## WORK REQUEST
Within the entries below, the lines from the one with "The width and height of the screenshot is (526, 348)." through the one with "You are a computer-use agent. Image" are to be set down exactly, both ends kept.

——————————

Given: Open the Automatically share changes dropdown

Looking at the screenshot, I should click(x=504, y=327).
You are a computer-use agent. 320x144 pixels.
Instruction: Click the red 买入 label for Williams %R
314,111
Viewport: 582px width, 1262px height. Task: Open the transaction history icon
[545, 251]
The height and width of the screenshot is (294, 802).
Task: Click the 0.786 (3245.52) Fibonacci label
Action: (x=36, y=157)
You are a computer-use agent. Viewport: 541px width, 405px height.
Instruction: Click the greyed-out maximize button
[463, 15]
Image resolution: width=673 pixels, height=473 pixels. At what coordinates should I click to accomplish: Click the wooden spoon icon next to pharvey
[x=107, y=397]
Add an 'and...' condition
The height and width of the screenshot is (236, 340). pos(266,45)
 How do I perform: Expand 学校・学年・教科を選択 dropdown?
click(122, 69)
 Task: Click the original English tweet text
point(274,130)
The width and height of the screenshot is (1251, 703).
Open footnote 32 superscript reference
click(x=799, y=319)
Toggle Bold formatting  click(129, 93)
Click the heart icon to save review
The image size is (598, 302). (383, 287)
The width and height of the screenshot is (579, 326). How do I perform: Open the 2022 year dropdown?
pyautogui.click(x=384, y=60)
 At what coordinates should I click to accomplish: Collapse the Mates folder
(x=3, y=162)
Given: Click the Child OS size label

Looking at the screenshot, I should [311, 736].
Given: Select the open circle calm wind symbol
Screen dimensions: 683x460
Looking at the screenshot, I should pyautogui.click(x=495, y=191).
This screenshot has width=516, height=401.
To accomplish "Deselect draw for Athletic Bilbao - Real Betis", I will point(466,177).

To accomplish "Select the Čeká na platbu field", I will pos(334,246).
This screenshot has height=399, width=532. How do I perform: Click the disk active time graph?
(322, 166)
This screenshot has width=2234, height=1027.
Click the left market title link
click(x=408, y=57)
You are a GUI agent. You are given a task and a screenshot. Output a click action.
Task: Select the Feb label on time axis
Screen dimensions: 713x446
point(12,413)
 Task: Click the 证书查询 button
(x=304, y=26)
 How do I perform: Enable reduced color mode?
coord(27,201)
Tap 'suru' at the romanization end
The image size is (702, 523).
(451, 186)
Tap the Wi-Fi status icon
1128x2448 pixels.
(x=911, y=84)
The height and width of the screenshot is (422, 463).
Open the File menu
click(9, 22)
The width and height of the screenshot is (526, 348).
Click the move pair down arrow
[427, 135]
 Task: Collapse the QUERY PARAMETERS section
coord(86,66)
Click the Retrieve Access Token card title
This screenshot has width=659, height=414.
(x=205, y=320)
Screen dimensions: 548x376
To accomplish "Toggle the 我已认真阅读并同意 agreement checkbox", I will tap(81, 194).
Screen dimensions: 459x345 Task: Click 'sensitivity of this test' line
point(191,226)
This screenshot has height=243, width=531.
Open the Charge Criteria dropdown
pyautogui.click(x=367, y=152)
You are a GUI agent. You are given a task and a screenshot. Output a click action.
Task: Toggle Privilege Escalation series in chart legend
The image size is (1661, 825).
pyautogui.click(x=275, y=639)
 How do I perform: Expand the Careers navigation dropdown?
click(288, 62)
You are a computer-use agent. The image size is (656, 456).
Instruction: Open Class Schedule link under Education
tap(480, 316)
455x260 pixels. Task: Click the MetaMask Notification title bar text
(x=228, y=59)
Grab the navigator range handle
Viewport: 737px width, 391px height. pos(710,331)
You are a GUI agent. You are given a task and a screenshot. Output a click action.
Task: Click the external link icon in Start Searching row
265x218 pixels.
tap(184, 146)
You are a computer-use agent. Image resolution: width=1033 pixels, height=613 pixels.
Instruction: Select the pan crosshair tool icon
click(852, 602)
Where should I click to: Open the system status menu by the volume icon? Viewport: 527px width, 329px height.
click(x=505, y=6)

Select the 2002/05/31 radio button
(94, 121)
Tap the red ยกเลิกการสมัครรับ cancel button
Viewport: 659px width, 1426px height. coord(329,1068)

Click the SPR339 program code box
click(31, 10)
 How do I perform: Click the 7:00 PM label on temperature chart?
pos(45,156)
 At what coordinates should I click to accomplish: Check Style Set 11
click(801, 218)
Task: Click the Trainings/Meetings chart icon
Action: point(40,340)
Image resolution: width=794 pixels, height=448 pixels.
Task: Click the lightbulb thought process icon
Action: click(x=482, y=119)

——————————

## EXERCISE RESPONSE
The width and height of the screenshot is (526, 348).
Click the move pair down arrow
[427, 135]
 Task: Collapse the QUERY PARAMETERS section
coord(86,66)
Click the Retrieve Access Token card title
This screenshot has width=659, height=414.
(x=205, y=320)
Screen dimensions: 548x376
To accomplish "Toggle the 我已认真阅读并同意 agreement checkbox", I will tap(81, 194).
Screen dimensions: 459x345 Task: Click 'sensitivity of this test' line
point(191,226)
This screenshot has height=243, width=531.
Open the Charge Criteria dropdown
pyautogui.click(x=367, y=152)
You are a GUI agent. You are given a task and a screenshot. Output a click action.
Task: Toggle Privilege Escalation series in chart legend
The image size is (1661, 825).
pyautogui.click(x=275, y=639)
 How do I perform: Expand the Careers navigation dropdown?
click(288, 62)
You are a computer-use agent. The image size is (656, 456).
Instruction: Open Class Schedule link under Education
tap(480, 316)
455x260 pixels. Task: Click the MetaMask Notification title bar text
(x=228, y=59)
Grab the navigator range handle
Viewport: 737px width, 391px height. pos(710,331)
You are a GUI agent. You are given a task and a screenshot. Output a click action.
Task: Click the external link icon in Start Searching row
265x218 pixels.
tap(184, 146)
You are a computer-use agent. Image resolution: width=1033 pixels, height=613 pixels.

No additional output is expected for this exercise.